A typical columnist in Al-Akhbar, the Egyptian Government daily, on April 29: "The entire matter (the Holocaust), as many French and British scientists have proven, is nothing more than a huge Israeli plot aimed at extorting the German Government in particular and the European countries."
By comparison with the phantasmagoria, it seems a small matter that without exception Palestinian school textbooks supplied by the PA Authority, and funded by Europe, have no space in the maps for the sovereign state of Israel, no mention of its five million people, no recognition of the Jews' historic links to Jerusalem.
The Palestinian claim to statehood is unanswerable, and with wiser leadership it would have been flourishing for years.
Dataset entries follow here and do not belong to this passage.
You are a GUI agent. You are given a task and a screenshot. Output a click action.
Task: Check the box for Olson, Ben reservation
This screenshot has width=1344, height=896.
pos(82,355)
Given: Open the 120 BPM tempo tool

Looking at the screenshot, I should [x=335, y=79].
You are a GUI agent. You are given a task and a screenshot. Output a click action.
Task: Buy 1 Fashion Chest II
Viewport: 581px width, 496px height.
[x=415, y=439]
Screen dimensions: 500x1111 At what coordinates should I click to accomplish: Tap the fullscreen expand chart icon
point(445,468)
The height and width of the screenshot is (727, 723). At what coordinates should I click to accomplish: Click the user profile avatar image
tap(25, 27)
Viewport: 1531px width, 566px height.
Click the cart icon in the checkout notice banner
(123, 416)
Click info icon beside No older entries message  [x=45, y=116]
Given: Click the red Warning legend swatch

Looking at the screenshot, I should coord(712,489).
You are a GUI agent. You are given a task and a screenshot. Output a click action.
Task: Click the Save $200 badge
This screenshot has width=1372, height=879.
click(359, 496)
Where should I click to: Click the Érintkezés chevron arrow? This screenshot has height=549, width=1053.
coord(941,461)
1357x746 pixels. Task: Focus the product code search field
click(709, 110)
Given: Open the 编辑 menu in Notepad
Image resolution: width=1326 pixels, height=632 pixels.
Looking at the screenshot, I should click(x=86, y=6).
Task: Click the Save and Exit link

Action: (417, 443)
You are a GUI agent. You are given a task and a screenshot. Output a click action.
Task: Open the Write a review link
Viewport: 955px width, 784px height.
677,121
It is tragic that the cause is now being so ruthlessly exploited with Jew as a codeword for extremist incitement of hatred of America and the West.
This is jihad. It is aimed at us all, at Europeans who "look like" Americans because they believe in liberal democracy and are infected by American culture. But its first victims are the Palestinians and the frustrated masses of the Muslim world.
Their leaders have led them into ignominy in three wars. They have failed to reform their corrupt and incompetent societies.
Habits of mind tending to approve terror are becoming ingrained in the Muslim world, sanctioned by the lethargy and prejudice in Europe: Those Palestinians who danced for joy on September 11 were not al-Qa'ida, but their acceptance of terror as a substitute for politics does not augur well for the future of their country or the possibilities of peaceful political dialogue in any of the Arab states.
This article is abridged from a Harold Evans lecture prepared for the 30th anniversary of Index On Censorship.